*The problem:* From the data below, return the lines from the one containing "Where should I click to: Switch" up to and including the one containing "Viewport: 1024px width, 832px" as a JSON list of strings, one string per line, leaving out any blank lines.

*Rows:*

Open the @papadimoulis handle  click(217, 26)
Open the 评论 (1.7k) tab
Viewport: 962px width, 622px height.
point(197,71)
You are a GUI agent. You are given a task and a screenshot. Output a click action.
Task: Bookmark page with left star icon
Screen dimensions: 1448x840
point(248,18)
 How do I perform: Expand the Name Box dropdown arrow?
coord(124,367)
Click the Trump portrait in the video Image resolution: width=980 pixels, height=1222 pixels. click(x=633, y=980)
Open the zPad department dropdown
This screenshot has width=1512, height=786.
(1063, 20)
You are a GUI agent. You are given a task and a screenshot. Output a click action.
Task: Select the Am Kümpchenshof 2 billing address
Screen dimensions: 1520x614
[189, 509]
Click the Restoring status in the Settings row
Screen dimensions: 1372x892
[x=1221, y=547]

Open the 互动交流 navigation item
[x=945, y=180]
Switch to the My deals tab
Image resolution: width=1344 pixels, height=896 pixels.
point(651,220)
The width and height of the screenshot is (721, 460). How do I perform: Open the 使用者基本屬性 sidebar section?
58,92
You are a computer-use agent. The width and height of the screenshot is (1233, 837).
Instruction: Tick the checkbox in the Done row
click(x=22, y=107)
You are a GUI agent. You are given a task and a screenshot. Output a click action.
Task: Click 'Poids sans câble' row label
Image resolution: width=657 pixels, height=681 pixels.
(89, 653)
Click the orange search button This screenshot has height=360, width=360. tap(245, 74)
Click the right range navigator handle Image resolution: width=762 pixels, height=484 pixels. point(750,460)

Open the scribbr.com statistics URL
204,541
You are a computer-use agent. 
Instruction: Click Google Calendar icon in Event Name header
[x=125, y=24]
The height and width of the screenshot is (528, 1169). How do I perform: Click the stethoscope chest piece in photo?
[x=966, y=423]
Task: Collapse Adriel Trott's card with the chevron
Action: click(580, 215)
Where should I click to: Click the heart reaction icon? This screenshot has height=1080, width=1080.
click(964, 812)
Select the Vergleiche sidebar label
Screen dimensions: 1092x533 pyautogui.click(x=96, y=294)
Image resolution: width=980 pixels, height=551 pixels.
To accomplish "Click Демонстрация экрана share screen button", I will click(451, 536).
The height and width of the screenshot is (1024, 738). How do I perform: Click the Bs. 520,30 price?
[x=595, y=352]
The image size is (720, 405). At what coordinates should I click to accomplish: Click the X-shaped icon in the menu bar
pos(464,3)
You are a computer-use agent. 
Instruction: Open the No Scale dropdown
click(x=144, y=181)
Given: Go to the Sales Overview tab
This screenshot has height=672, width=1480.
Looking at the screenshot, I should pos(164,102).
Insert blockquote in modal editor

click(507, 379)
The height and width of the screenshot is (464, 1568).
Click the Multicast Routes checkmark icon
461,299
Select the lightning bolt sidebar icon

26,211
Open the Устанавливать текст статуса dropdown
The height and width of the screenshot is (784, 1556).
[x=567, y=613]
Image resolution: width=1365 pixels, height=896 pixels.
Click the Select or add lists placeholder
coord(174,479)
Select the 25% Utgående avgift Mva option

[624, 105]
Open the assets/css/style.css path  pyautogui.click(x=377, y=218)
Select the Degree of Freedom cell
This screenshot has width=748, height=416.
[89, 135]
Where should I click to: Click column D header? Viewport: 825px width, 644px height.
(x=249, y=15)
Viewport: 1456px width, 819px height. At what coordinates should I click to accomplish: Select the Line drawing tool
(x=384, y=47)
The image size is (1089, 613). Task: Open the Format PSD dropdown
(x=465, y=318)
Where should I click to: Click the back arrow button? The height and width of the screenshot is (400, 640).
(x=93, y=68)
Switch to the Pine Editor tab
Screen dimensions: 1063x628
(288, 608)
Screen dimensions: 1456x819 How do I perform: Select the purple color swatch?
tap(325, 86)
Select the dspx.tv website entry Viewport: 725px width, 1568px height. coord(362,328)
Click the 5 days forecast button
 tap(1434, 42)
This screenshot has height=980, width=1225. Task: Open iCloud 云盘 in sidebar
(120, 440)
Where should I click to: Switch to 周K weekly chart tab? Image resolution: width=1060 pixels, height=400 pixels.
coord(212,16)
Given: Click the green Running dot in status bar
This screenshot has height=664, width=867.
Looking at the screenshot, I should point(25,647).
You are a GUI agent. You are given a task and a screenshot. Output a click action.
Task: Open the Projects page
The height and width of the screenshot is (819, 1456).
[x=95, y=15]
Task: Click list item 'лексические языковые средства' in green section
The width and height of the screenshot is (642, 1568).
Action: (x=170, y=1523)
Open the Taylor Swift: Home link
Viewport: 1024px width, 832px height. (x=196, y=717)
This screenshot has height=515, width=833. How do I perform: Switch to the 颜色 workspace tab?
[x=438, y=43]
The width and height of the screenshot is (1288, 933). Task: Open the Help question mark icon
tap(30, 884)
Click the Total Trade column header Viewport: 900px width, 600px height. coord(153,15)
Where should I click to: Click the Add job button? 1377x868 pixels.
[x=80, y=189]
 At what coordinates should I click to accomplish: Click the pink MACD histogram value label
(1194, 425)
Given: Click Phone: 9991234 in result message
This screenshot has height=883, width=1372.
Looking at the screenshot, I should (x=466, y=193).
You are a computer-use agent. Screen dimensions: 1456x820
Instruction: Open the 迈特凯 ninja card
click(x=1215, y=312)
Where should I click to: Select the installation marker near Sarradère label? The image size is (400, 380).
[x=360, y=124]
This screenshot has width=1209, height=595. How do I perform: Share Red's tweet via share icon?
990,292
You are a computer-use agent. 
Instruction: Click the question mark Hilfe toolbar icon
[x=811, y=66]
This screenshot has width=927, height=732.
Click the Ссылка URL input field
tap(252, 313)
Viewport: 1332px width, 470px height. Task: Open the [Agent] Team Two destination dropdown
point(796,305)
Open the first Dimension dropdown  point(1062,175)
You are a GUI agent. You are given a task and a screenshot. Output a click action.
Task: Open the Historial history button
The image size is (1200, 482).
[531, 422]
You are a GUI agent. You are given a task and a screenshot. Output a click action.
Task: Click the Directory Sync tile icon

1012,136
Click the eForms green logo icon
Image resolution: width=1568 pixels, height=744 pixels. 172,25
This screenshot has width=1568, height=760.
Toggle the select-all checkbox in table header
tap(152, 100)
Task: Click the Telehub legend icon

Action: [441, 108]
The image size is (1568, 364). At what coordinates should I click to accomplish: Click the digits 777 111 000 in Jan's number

*Full solution:*
[
  "Where should I click to: Switch to 周K weekly chart tab? Image resolution: width=1060 pixels, height=400 pixels.",
  "coord(212,16)",
  "Given: Click the green Running dot in status bar",
  "This screenshot has height=664, width=867.",
  "Looking at the screenshot, I should point(25,647).",
  "You are a GUI agent. You are given a task and a screenshot. Output a click action.",
  "Task: Open the Projects page",
  "The height and width of the screenshot is (819, 1456).",
  "[x=95, y=15]",
  "Task: Click list item 'лексические языковые средства' in green section",
  "The width and height of the screenshot is (642, 1568).",
  "Action: (x=170, y=1523)",
  "Open the Taylor Swift: Home link",
  "Viewport: 1024px width, 832px height. (x=196, y=717)"
]